─── Information given

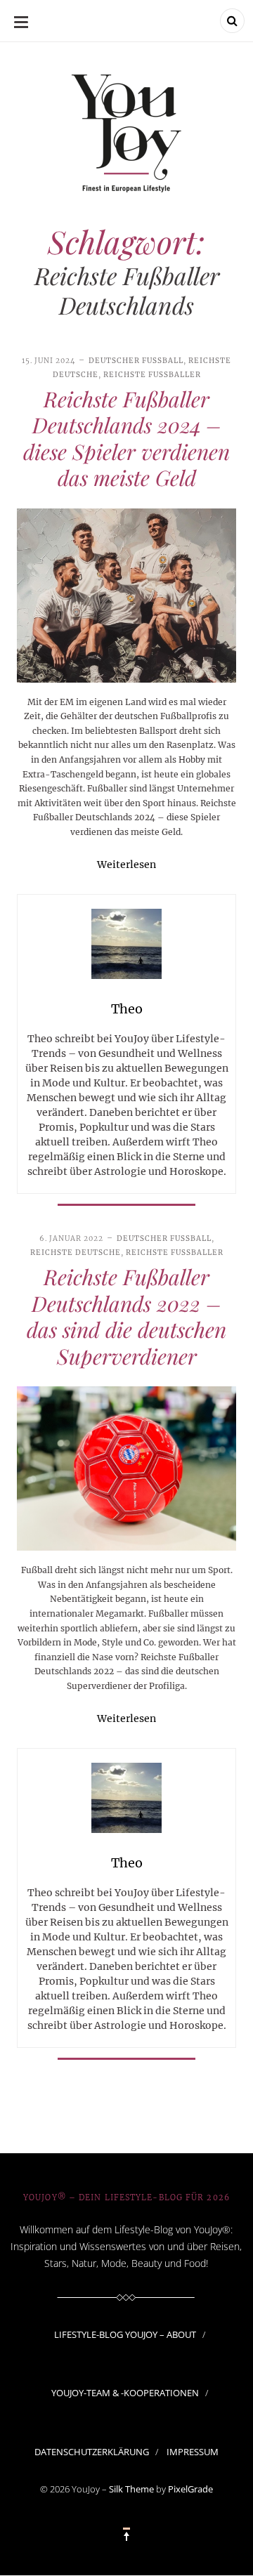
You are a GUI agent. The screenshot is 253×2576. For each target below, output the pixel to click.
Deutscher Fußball (136, 360)
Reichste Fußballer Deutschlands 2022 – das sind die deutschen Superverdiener (126, 1316)
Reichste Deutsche (75, 1252)
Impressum (193, 2451)
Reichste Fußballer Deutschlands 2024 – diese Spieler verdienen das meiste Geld (126, 438)
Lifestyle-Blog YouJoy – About (125, 2334)
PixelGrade (190, 2489)
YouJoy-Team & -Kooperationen (125, 2392)
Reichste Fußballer (152, 374)
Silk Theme (131, 2489)
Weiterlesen (126, 864)
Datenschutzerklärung (91, 2451)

──────

=== Task ===
In your copy of the entries above, keep the text exact and leave out the pictures.

=== Answer to the exercise ===
You are a GUI agent. The screenshot is 253×2576. For each target below, output the pixel to click.
Deutscher Fußball (136, 360)
Reichste Fußballer Deutschlands 2022 – das sind die deutschen Superverdiener (126, 1316)
Reichste Deutsche (75, 1252)
Impressum (193, 2451)
Reichste Fußballer Deutschlands 2024 – diese Spieler verdienen das meiste Geld (126, 438)
Lifestyle-Blog YouJoy – About (125, 2334)
PixelGrade (190, 2489)
YouJoy-Team & -Kooperationen (125, 2392)
Reichste Fußballer (152, 374)
Silk Theme (131, 2489)
Weiterlesen (126, 864)
Datenschutzerklärung (91, 2451)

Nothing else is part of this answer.